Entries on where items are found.
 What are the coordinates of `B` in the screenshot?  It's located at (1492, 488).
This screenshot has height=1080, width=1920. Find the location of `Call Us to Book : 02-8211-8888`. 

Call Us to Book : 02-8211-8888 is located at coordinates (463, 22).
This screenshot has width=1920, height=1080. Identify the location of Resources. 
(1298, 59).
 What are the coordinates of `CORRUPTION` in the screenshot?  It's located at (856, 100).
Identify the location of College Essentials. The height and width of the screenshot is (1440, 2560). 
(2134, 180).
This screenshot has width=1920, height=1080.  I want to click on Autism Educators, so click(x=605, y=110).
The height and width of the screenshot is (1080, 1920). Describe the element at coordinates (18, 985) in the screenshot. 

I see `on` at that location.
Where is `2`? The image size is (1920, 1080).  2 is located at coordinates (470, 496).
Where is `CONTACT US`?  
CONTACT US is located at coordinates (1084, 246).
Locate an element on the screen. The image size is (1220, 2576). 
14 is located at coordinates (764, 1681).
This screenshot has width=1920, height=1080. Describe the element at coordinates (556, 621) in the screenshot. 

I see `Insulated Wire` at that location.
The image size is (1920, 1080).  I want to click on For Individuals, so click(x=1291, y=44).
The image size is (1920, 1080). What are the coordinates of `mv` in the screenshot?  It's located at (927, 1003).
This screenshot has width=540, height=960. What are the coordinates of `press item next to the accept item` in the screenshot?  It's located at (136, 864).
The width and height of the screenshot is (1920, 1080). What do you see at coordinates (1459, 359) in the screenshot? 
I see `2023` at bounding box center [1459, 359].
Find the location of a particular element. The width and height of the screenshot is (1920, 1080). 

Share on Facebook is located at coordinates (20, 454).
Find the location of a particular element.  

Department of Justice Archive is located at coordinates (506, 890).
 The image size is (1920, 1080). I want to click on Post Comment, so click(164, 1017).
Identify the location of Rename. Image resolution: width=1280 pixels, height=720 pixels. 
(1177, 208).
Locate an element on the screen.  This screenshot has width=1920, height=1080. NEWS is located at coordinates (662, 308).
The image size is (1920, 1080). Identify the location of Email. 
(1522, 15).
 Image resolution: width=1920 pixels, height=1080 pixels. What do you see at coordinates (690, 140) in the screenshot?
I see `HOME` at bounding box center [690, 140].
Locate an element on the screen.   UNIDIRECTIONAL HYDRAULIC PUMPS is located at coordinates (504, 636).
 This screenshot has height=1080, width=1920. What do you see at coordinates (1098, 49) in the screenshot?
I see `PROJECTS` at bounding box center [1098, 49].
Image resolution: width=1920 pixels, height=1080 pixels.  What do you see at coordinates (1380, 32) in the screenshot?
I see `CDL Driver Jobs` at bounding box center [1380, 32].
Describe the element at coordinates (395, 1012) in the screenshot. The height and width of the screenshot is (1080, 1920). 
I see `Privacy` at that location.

PROBLEM TO SOLVE. Can you write out all the rows above again, swapping "Identify the location of" for "Find the position of" and leaving everything else as it is?

EXPECTED ANSWER.
 What are the coordinates of `B` in the screenshot?  It's located at (1492, 488).
This screenshot has height=1080, width=1920. Find the location of `Call Us to Book : 02-8211-8888`. 

Call Us to Book : 02-8211-8888 is located at coordinates (463, 22).
This screenshot has width=1920, height=1080. Find the position of Resources. 
(1298, 59).
 What are the coordinates of `CORRUPTION` in the screenshot?  It's located at (856, 100).
Find the position of College Essentials. The height and width of the screenshot is (1440, 2560). 
(2134, 180).
This screenshot has width=1920, height=1080.  I want to click on Autism Educators, so click(x=605, y=110).
The height and width of the screenshot is (1080, 1920). Describe the element at coordinates (18, 985) in the screenshot. 

I see `on` at that location.
Where is `2`? The image size is (1920, 1080).  2 is located at coordinates (470, 496).
Where is `CONTACT US`?  
CONTACT US is located at coordinates (1084, 246).
Locate an element on the screen. The image size is (1220, 2576). 
14 is located at coordinates (764, 1681).
This screenshot has width=1920, height=1080. Describe the element at coordinates (556, 621) in the screenshot. 

I see `Insulated Wire` at that location.
The image size is (1920, 1080).  I want to click on For Individuals, so click(x=1291, y=44).
The image size is (1920, 1080). What are the coordinates of `mv` in the screenshot?  It's located at (927, 1003).
This screenshot has width=540, height=960. What are the coordinates of `press item next to the accept item` in the screenshot?  It's located at (136, 864).
The width and height of the screenshot is (1920, 1080). What do you see at coordinates (1459, 359) in the screenshot? 
I see `2023` at bounding box center [1459, 359].
Find the location of a particular element. The width and height of the screenshot is (1920, 1080). 

Share on Facebook is located at coordinates (20, 454).
Find the location of a particular element.  

Department of Justice Archive is located at coordinates (506, 890).
 The image size is (1920, 1080). I want to click on Post Comment, so click(164, 1017).
Find the position of Rename. Image resolution: width=1280 pixels, height=720 pixels. 
(1177, 208).
Locate an element on the screen.  This screenshot has width=1920, height=1080. NEWS is located at coordinates (662, 308).
The image size is (1920, 1080). Find the position of Email. 
(1522, 15).
 Image resolution: width=1920 pixels, height=1080 pixels. What do you see at coordinates (690, 140) in the screenshot?
I see `HOME` at bounding box center [690, 140].
Locate an element on the screen.   UNIDIRECTIONAL HYDRAULIC PUMPS is located at coordinates (504, 636).
 This screenshot has height=1080, width=1920. What do you see at coordinates (1098, 49) in the screenshot?
I see `PROJECTS` at bounding box center [1098, 49].
Image resolution: width=1920 pixels, height=1080 pixels.  What do you see at coordinates (1380, 32) in the screenshot?
I see `CDL Driver Jobs` at bounding box center [1380, 32].
Describe the element at coordinates (395, 1012) in the screenshot. The height and width of the screenshot is (1080, 1920). 
I see `Privacy` at that location.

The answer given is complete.